(SHORT EXERCISE): Put every line of the items below into a JSON list of strings, one string per line, skipping blank lines.
++++ MATERIAL PROVIDED ++++
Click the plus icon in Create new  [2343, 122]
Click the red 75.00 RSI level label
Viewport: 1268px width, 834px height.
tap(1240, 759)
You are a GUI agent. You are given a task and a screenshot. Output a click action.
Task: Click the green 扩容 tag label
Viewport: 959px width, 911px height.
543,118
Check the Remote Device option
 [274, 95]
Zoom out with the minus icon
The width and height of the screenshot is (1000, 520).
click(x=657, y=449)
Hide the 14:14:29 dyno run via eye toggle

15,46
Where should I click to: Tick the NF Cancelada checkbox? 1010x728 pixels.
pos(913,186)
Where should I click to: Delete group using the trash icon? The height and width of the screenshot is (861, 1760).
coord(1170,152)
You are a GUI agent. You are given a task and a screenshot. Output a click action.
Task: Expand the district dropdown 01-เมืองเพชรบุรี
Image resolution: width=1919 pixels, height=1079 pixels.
++++
(FINAL RESULT):
[
  "Click the plus icon in Create new  [2343, 122]",
  "Click the red 75.00 RSI level label",
  "Viewport: 1268px width, 834px height.",
  "tap(1240, 759)",
  "You are a GUI agent. You are given a task and a screenshot. Output a click action.",
  "Task: Click the green 扩容 tag label",
  "Viewport: 959px width, 911px height.",
  "543,118",
  "Check the Remote Device option",
  " [274, 95]",
  "Zoom out with the minus icon",
  "The width and height of the screenshot is (1000, 520).",
  "click(x=657, y=449)",
  "Hide the 14:14:29 dyno run via eye toggle",
  "15,46",
  "Where should I click to: Tick the NF Cancelada checkbox? 1010x728 pixels.",
  "pos(913,186)",
  "Where should I click to: Delete group using the trash icon? The height and width of the screenshot is (861, 1760).",
  "coord(1170,152)",
  "You are a GUI agent. You are given a task and a screenshot. Output a click action.",
  "Task: Expand the district dropdown 01-เมืองเพชรบุรี",
  "Image resolution: width=1919 pixels, height=1079 pixels."
]